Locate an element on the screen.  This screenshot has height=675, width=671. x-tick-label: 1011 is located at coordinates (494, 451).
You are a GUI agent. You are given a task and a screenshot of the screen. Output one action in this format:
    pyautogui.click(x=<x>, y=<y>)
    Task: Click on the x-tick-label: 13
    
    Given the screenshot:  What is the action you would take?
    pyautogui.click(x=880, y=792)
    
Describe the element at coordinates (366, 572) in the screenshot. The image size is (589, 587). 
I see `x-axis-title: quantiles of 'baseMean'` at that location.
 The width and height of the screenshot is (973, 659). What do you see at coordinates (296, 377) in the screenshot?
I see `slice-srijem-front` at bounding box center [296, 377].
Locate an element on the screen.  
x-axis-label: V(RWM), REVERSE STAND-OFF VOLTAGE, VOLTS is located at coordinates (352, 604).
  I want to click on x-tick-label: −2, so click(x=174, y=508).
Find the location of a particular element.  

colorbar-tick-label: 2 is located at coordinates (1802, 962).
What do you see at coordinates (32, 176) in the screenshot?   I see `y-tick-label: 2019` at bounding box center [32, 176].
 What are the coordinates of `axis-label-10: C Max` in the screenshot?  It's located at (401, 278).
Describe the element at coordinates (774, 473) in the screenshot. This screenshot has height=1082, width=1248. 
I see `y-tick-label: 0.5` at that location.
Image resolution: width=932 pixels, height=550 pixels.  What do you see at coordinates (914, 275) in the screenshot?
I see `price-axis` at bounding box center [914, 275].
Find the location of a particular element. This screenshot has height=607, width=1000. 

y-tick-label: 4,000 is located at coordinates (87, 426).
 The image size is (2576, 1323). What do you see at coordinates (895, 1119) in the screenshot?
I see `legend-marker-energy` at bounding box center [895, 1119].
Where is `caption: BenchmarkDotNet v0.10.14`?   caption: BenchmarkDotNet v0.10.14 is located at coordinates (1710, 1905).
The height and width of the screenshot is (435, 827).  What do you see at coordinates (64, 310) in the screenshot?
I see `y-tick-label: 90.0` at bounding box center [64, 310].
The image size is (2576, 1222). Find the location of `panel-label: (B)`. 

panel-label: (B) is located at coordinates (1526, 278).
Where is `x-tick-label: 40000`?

WHAT THE TASK ASKS — Reproduce all the lines above, substituting "Identify the element" for each occurrence of "Describe the element" and leaving everything else unchanged.

OUTPUT FOR THIS EXERCISE —
Locate an element on the screen.  This screenshot has height=675, width=671. x-tick-label: 1011 is located at coordinates (494, 451).
You are a GUI agent. You are given a task and a screenshot of the screen. Output one action in this format:
    pyautogui.click(x=<x>, y=<y>)
    Task: Click on the x-tick-label: 13
    
    Given the screenshot:  What is the action you would take?
    pyautogui.click(x=880, y=792)
    
Identify the element at coordinates (366, 572) in the screenshot. The image size is (589, 587). 
I see `x-axis-title: quantiles of 'baseMean'` at that location.
 The width and height of the screenshot is (973, 659). What do you see at coordinates (296, 377) in the screenshot?
I see `slice-srijem-front` at bounding box center [296, 377].
Locate an element on the screen.  
x-axis-label: V(RWM), REVERSE STAND-OFF VOLTAGE, VOLTS is located at coordinates (352, 604).
  I want to click on x-tick-label: −2, so click(x=174, y=508).
Find the location of a particular element.  

colorbar-tick-label: 2 is located at coordinates (1802, 962).
What do you see at coordinates (32, 176) in the screenshot?   I see `y-tick-label: 2019` at bounding box center [32, 176].
 What are the coordinates of `axis-label-10: C Max` in the screenshot?  It's located at (401, 278).
Identify the element at coordinates (774, 473) in the screenshot. This screenshot has height=1082, width=1248. 
I see `y-tick-label: 0.5` at that location.
Image resolution: width=932 pixels, height=550 pixels.  What do you see at coordinates (914, 275) in the screenshot?
I see `price-axis` at bounding box center [914, 275].
Find the location of a particular element. This screenshot has height=607, width=1000. 

y-tick-label: 4,000 is located at coordinates (87, 426).
 The image size is (2576, 1323). What do you see at coordinates (895, 1119) in the screenshot?
I see `legend-marker-energy` at bounding box center [895, 1119].
Where is `caption: BenchmarkDotNet v0.10.14`?   caption: BenchmarkDotNet v0.10.14 is located at coordinates (1710, 1905).
The height and width of the screenshot is (435, 827).  What do you see at coordinates (64, 310) in the screenshot?
I see `y-tick-label: 90.0` at bounding box center [64, 310].
The image size is (2576, 1222). Find the location of `panel-label: (B)`. 

panel-label: (B) is located at coordinates (1526, 278).
Where is `x-tick-label: 40000`?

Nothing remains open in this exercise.